Noticias del FSE
Bringing Older Workers Back into the Labour Market
The European Social Fund (ESF) continues to be Europe’s main source for supporting jobs, helping people get better jobs and ensuring fairer job opportunities.
Europe is facing a demographic crisis, but the EU Commission is trying to find ways to re-integrate older people into the labour market and create new opportunities. Euronews has aired the episode "Real Economy" to discuss these issues.
Andriana Sukova, Deputy Director-General of the EU Commission, DG Employment says: "I think we live in a situation where we have a lot of challenges linked to the technological developments and the population ageing both in general and also the workforce,"

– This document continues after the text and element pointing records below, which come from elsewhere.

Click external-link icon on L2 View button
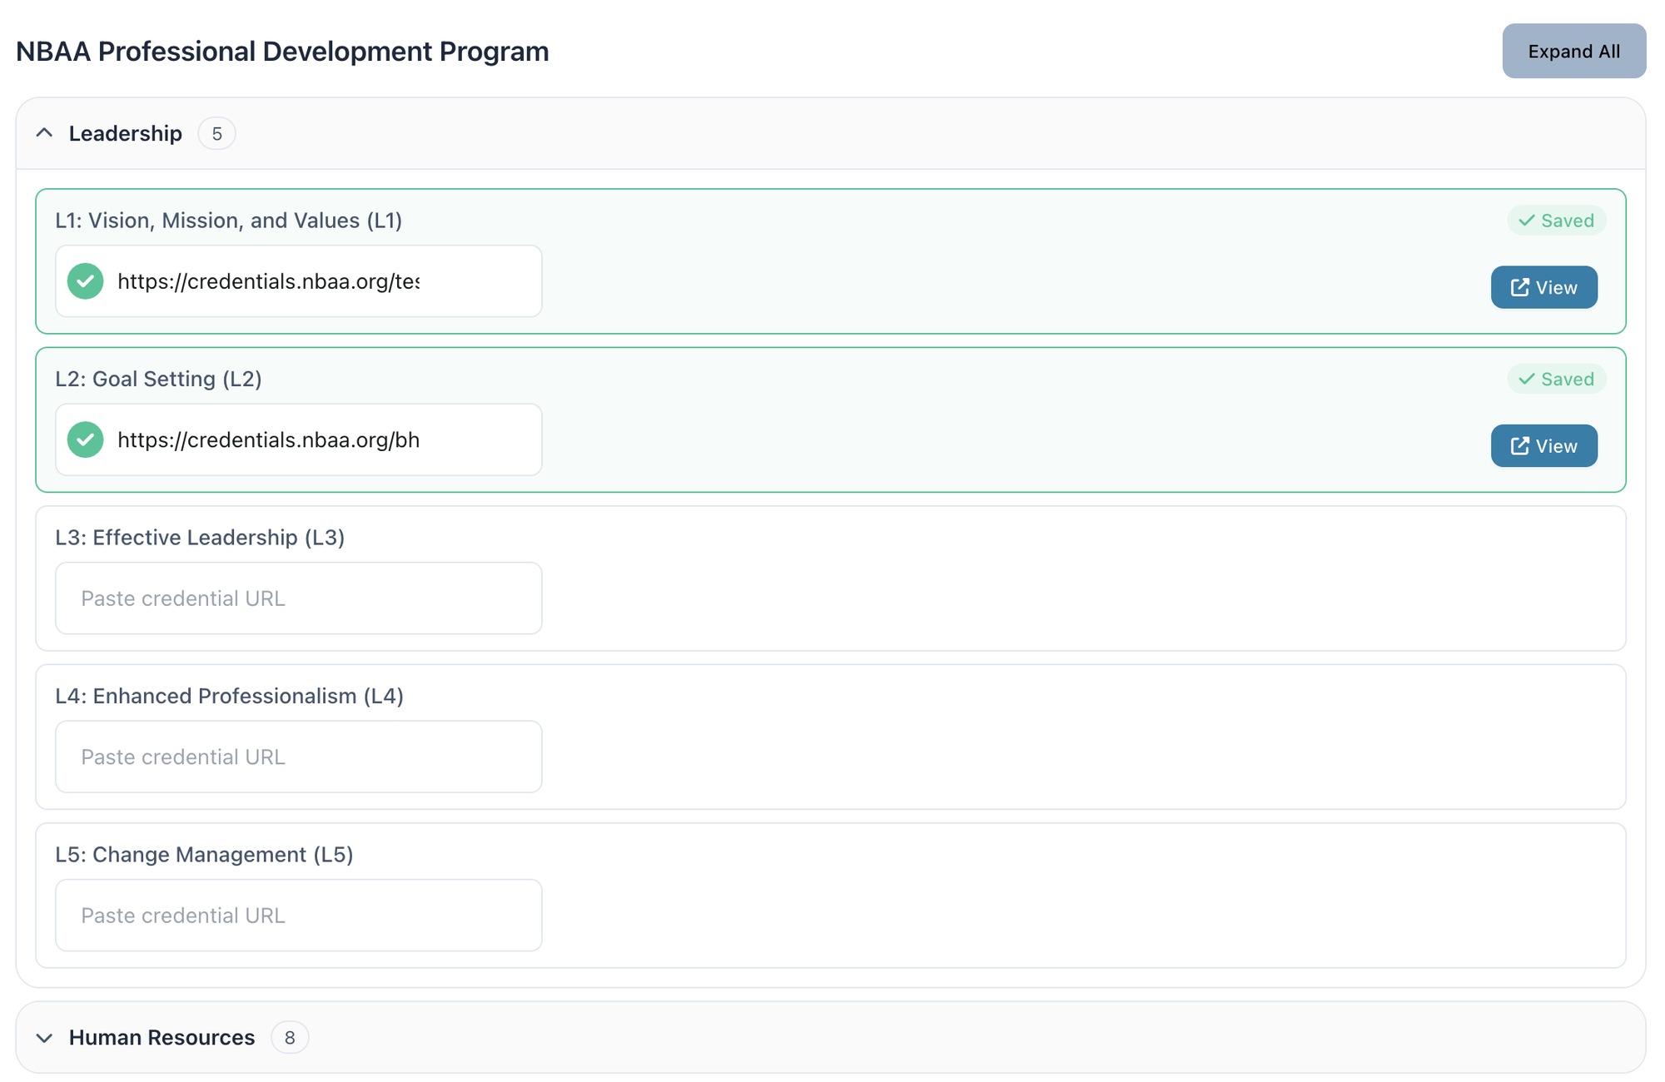Viewport: 1665px width, 1082px height. click(1519, 446)
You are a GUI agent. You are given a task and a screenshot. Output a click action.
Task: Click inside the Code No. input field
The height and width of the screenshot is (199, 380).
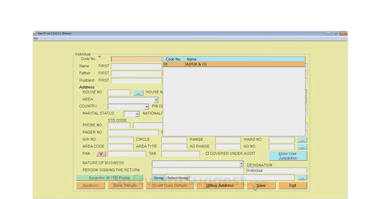(136, 59)
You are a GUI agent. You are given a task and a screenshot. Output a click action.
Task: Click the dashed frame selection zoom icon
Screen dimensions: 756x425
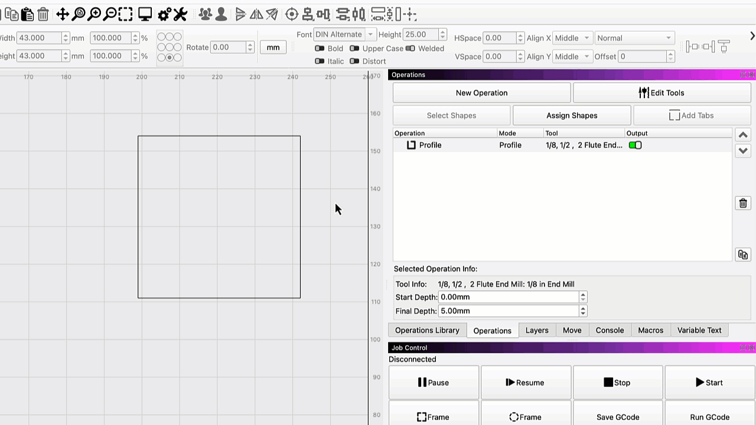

With Europe’s ageing population seeing a decrease in fertility, mortality rate and a higher life expectancy, ESF continues to provide the necessary job support across Europe. The median age of the EU is set to rise by almost 4 years, reaching nearly 47 years old in 2050. Andreas Matsas, General Secretary, The Cyprus Workers' Confederation, stated: "People over 50 normally are not the target group approached for the majority of employers, workers are not able to change their main skills that’s why we emphasise training and retraining to make those people able to re-enter the labour market".
This can have a lasting effect on the economy. With European countries varying on how they adapt to new technologies, divergence will continue to increase. Nobel Prize-Winning Economist Christopher Pissarides says, "For example, if you look at various studies that were done on how ready European countries are to take on the new technology, there is a huge gap between the north and the south."
Pissarides further states that the future of technology is something we must be careful with, ensuring that we have the infrastructure for the application of digital technologies throughout Europe and do not leave it entirely in national hands.